■ EXERCISE
Between the line containing "You are a computer-use" and the line containing "Instruction: Click the Paytm logo icon" lies a run of lines; give that run again exactly, with both of those lines, and nothing else from the entries below.

■ SUPPLIED INFORMATION
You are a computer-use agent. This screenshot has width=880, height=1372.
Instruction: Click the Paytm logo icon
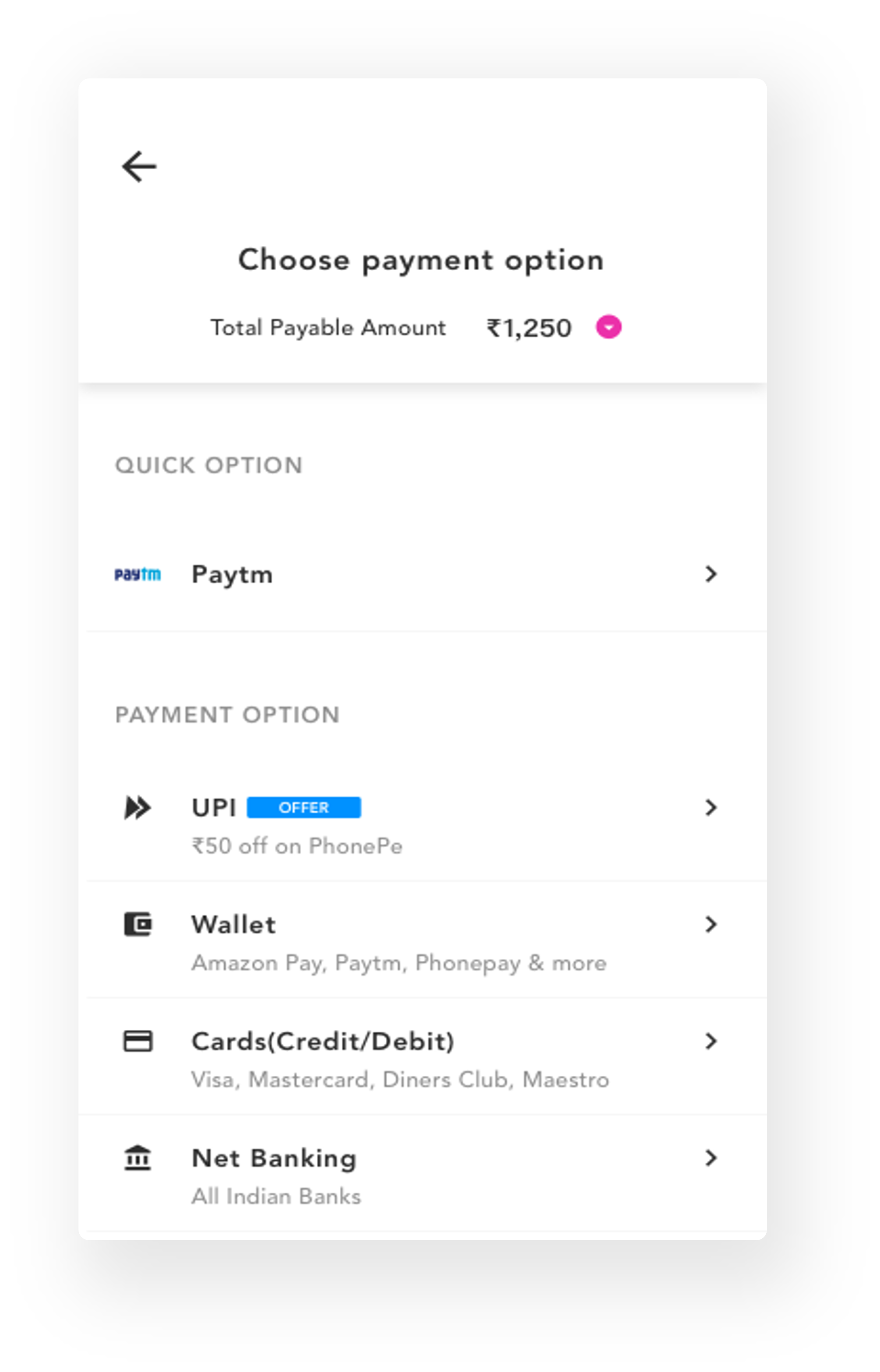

==

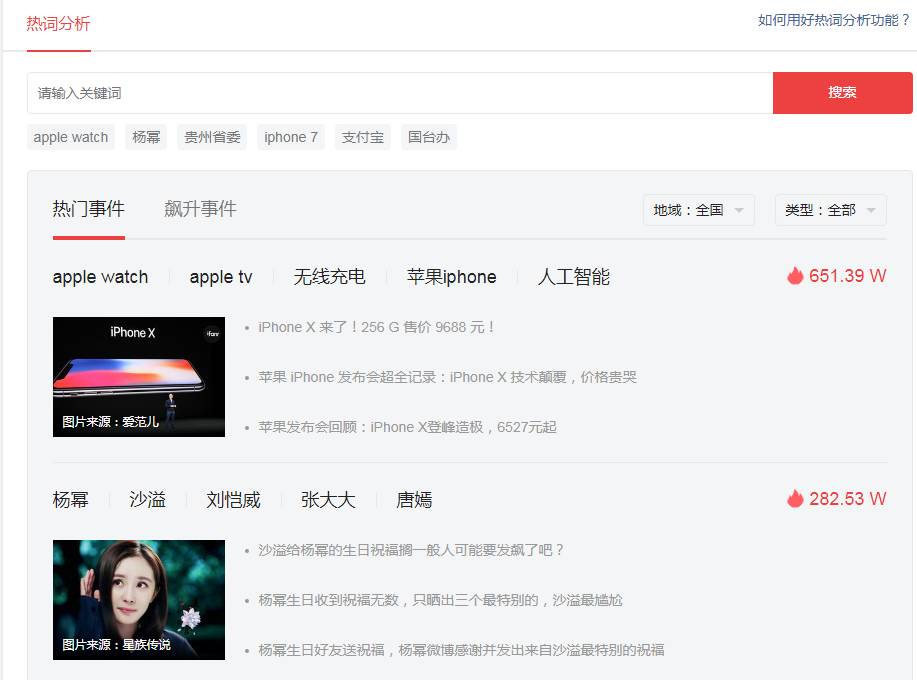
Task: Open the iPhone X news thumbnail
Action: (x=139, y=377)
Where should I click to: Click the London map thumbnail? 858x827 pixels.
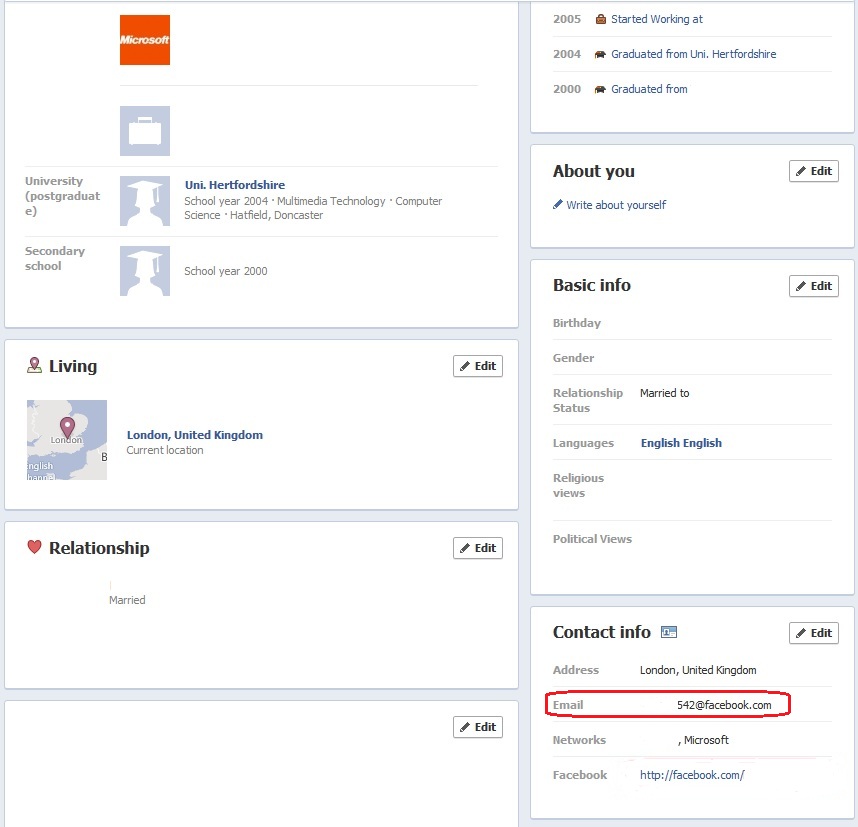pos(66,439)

■ FINISHED TASK
You are a computer-use agent. This screenshot has width=880, height=1372.
Instruction: Click the Paytm logo icon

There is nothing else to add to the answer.